─── INPUT DATA ───

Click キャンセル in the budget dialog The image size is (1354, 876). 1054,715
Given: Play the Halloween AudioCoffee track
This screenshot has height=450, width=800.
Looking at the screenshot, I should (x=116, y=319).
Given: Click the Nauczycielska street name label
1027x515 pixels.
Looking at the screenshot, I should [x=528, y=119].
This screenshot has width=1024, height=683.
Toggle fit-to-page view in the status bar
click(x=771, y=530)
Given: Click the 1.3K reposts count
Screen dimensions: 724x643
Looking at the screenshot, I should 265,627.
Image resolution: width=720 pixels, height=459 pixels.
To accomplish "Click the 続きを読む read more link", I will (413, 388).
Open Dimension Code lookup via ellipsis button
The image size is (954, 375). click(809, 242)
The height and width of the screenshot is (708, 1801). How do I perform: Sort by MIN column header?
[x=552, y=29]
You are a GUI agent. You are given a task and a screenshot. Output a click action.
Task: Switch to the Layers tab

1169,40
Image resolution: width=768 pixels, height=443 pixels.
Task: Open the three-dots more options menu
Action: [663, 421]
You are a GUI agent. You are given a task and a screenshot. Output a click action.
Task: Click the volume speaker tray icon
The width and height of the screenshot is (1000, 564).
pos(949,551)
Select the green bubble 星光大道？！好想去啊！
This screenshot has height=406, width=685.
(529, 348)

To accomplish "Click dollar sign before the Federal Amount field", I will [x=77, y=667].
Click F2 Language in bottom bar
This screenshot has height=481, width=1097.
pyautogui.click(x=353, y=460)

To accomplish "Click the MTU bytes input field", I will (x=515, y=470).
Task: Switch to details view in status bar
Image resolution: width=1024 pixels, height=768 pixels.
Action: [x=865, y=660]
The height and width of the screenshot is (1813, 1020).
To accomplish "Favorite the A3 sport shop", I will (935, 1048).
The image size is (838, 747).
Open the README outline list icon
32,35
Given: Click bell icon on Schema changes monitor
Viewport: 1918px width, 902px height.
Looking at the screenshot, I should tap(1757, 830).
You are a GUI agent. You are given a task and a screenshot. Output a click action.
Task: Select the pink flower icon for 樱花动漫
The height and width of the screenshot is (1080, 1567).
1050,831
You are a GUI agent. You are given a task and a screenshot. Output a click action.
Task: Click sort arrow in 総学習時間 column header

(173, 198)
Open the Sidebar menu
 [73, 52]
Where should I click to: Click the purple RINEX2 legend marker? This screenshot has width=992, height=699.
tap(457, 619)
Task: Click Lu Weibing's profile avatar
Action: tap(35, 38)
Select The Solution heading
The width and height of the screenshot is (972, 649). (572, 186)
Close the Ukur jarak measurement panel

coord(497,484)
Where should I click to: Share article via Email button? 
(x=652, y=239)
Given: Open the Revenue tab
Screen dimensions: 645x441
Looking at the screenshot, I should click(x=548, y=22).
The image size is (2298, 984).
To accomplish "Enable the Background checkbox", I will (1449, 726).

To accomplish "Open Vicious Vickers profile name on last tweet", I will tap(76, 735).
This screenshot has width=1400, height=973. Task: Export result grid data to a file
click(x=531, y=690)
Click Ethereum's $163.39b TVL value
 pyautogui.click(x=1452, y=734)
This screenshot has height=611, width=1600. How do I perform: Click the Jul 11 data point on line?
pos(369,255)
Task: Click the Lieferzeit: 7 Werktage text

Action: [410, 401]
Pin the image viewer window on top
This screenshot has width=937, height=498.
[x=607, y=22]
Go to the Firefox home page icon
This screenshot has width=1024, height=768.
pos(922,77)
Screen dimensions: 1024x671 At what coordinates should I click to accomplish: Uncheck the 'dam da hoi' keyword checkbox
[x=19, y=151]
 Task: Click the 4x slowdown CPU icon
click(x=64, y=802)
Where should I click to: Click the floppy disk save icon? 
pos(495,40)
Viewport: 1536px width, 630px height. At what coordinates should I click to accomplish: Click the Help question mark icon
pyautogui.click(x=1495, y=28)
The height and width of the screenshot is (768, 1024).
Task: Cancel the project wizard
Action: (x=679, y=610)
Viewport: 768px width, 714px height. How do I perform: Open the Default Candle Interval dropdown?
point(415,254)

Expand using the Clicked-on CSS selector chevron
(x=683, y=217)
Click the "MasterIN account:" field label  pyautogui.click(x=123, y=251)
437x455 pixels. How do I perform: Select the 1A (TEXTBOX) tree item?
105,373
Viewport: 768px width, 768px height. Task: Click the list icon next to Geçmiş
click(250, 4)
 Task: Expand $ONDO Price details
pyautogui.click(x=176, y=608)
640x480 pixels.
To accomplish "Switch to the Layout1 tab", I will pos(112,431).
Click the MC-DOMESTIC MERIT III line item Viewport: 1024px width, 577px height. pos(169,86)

───

In the records above, find each line with the word "name" and copy it out.

Given: Click the Nauczycielska street name label
To accomplish "Open Vicious Vickers profile name on last tweet", I will tap(76, 735).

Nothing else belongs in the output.